> **What you will do**:
Exactly as they appear, print the line with "The height and" and each line after it through the end of the entries below; leave out pictures.

> **Material for this exercise**:
_____

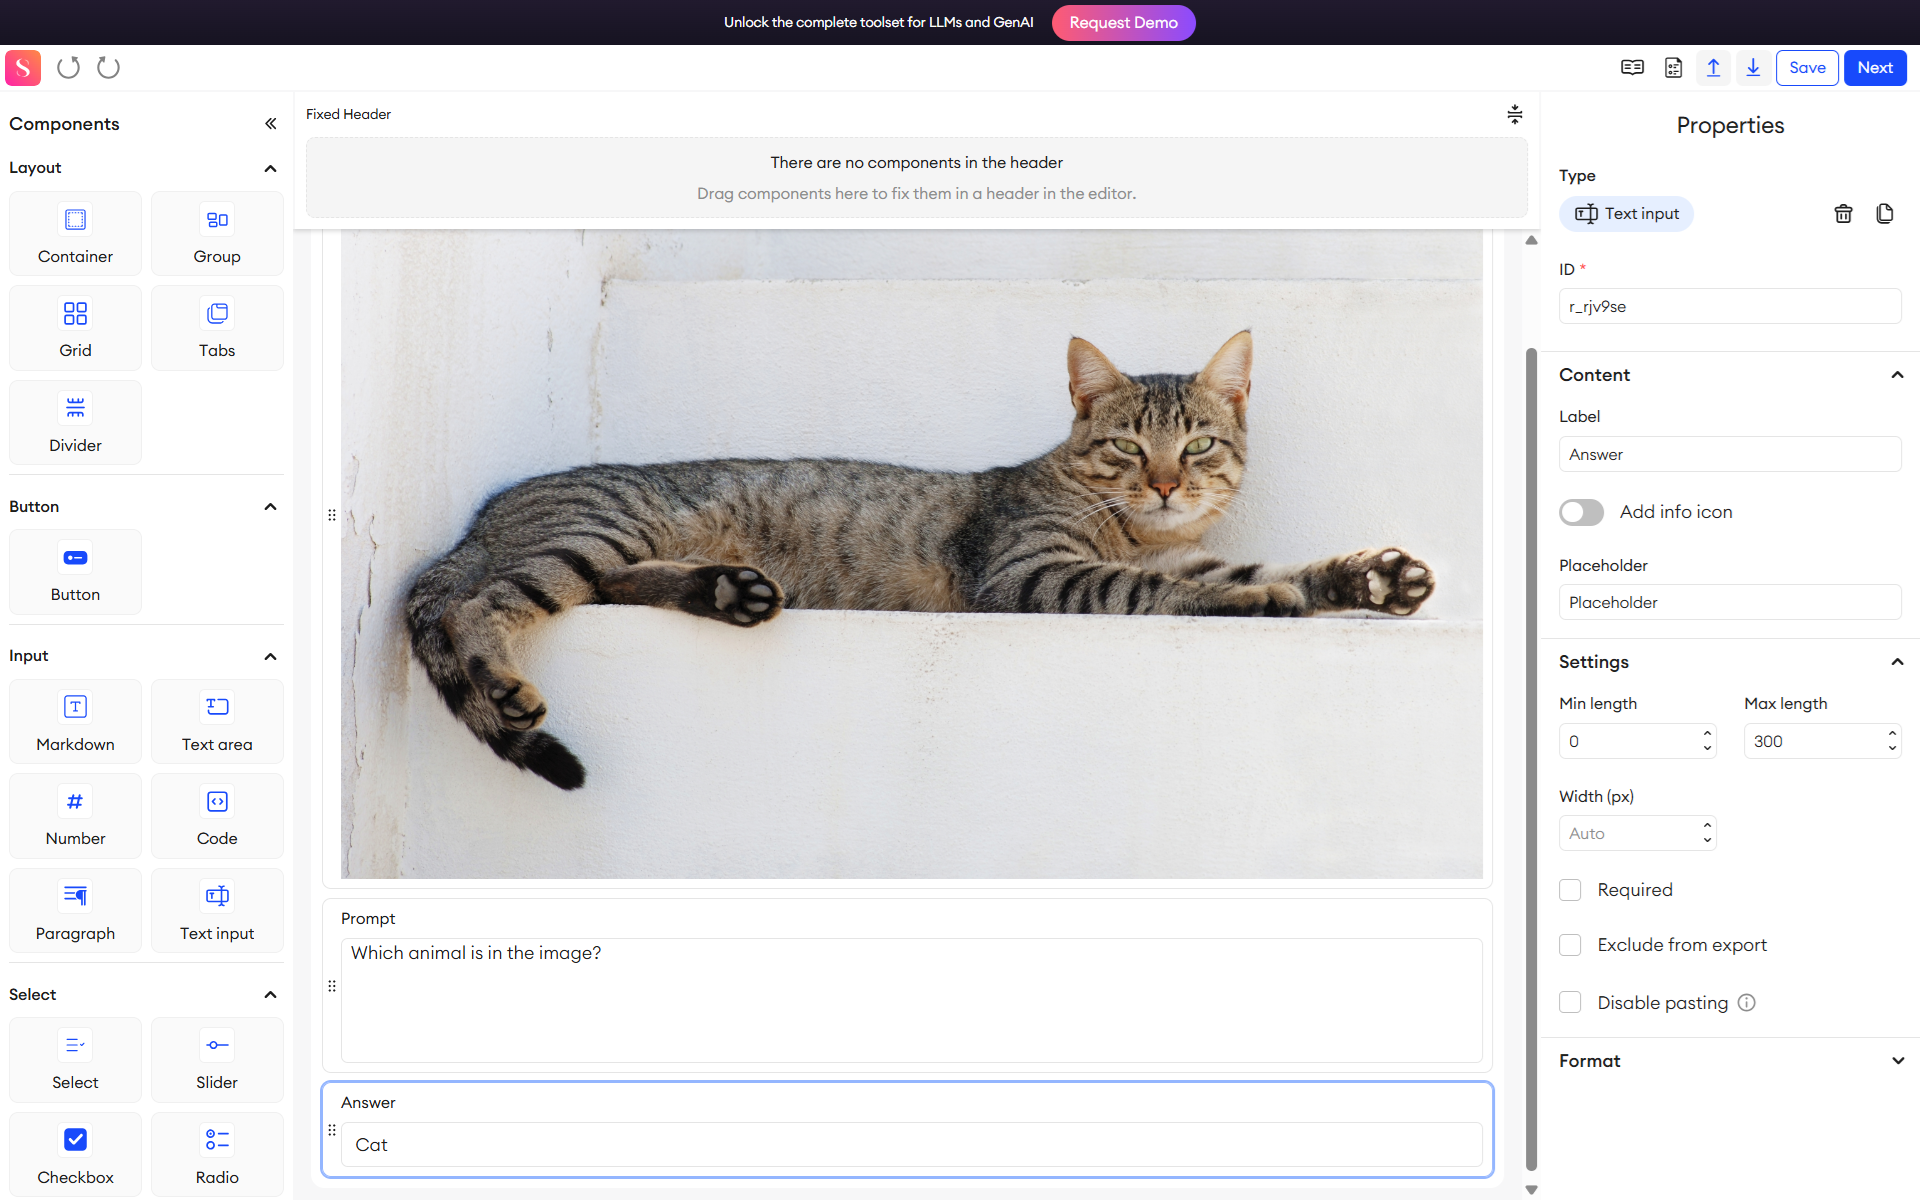This screenshot has height=1200, width=1920.
Task: Select the Code component icon
Action: coord(217,801)
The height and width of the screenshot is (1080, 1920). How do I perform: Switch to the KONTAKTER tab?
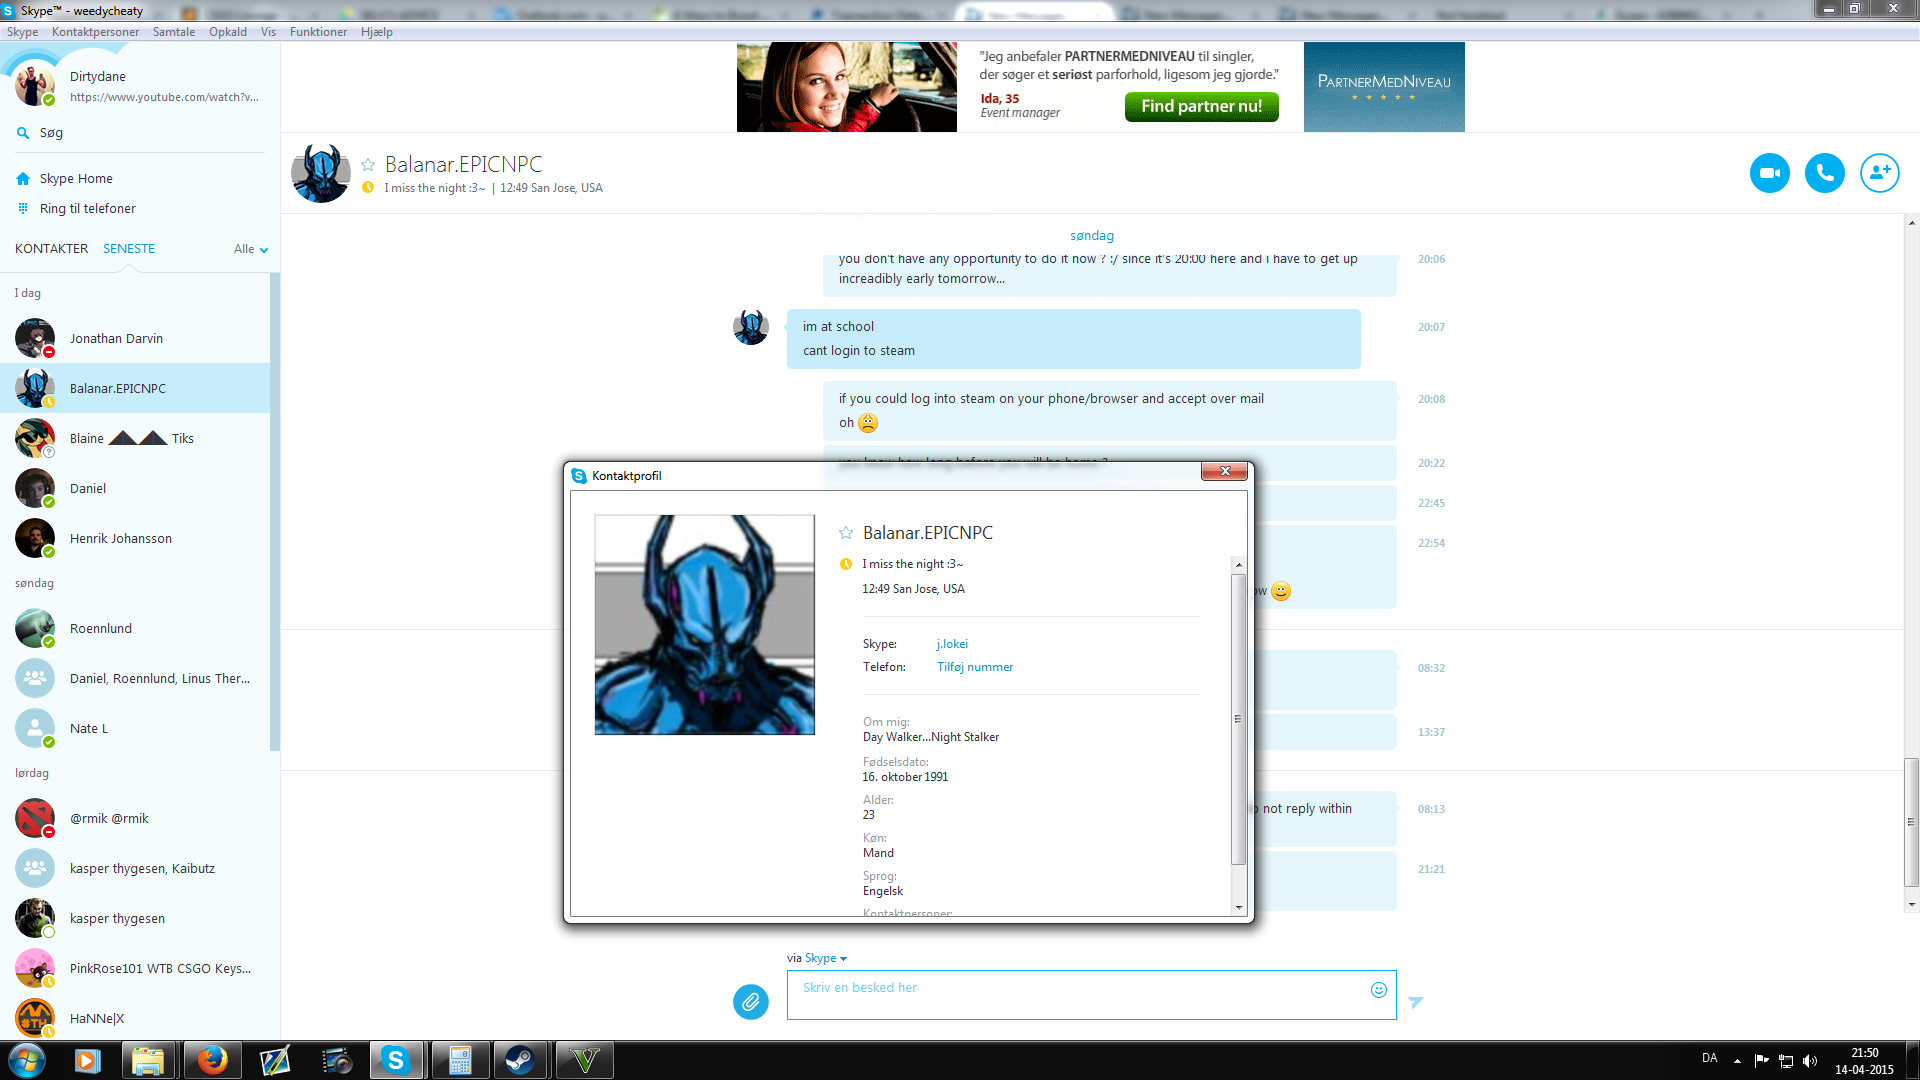51,249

_____

> **Output for this exercise**:
The height and width of the screenshot is (1080, 1920). How do I perform: Switch to the KONTAKTER tab?
51,249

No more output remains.